Nous travaillons avec les ayants droit pour faciliter les dons grâce à un système équivalent à celui qui s’applique aux CD, mais il est plus difficile d’y parvenir s’agissant de DVD, pour lesquels les titulaires de droits sont plus nombreux. Actuellement, il revient à la bibliothèque donataire de négocier individuellement avec ces titulaires les droits d’usage des exemplaires qui l’intéressent. Or cette démarche contractuelle peut se révéler très fastidieuse quand beaucoup de DVD sont concernés, comme vous l’avez souligné.

Les dons des familles que vous avez évoquées permettraient d’enrichir les collections des bibliothèques et médiathèques, mais nous devons nous assurer que le processus respecte les droits des auteurs et de l’ensemble de la filière. Un tel équilibre est toujours délicat à trouver. J’espère pouvoir vous donner prochainement de bonnes nouvelles à ce sujet.

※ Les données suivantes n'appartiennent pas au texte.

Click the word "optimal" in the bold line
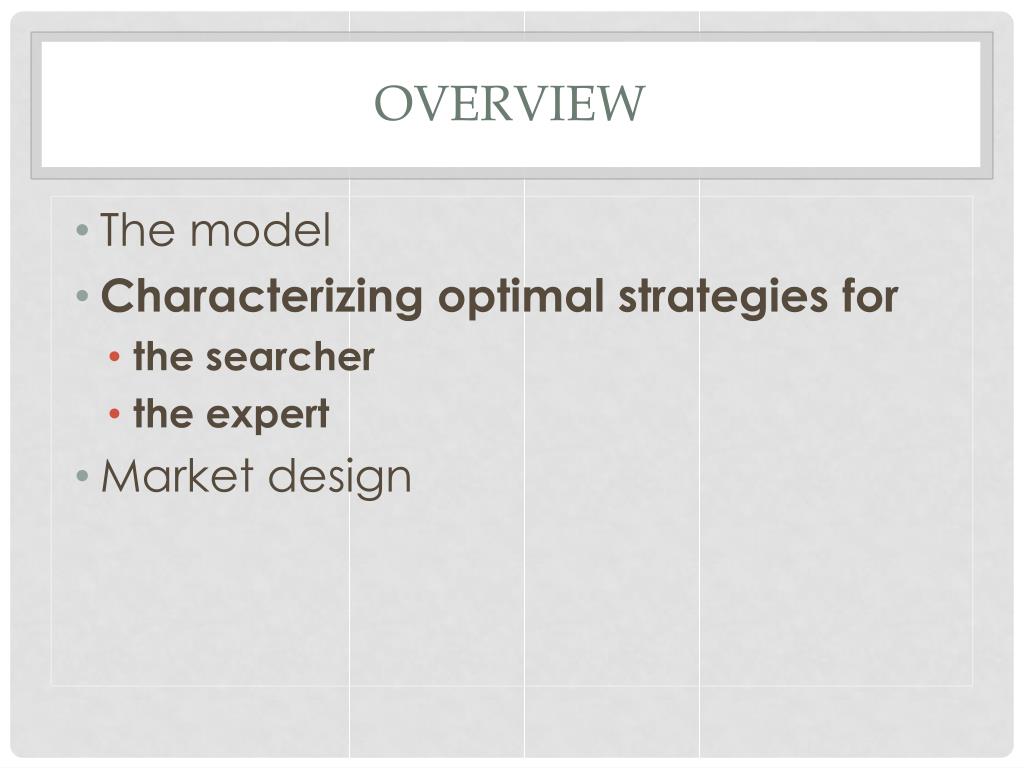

M. le président. La parole est à M. Stéphane Buchou.

M. Stéphane Buchou. Effectivement, que des familles veuillent se défaire de leurs CD et DVD alors que les médiathèques ne disposent pas des solutions ni des ressources humaines et techniques leur permettant de les accepter crée une situation complexe. J’espère moi aussi une très bonne nouvelle d’ici à quelques semaines ou quelques mois.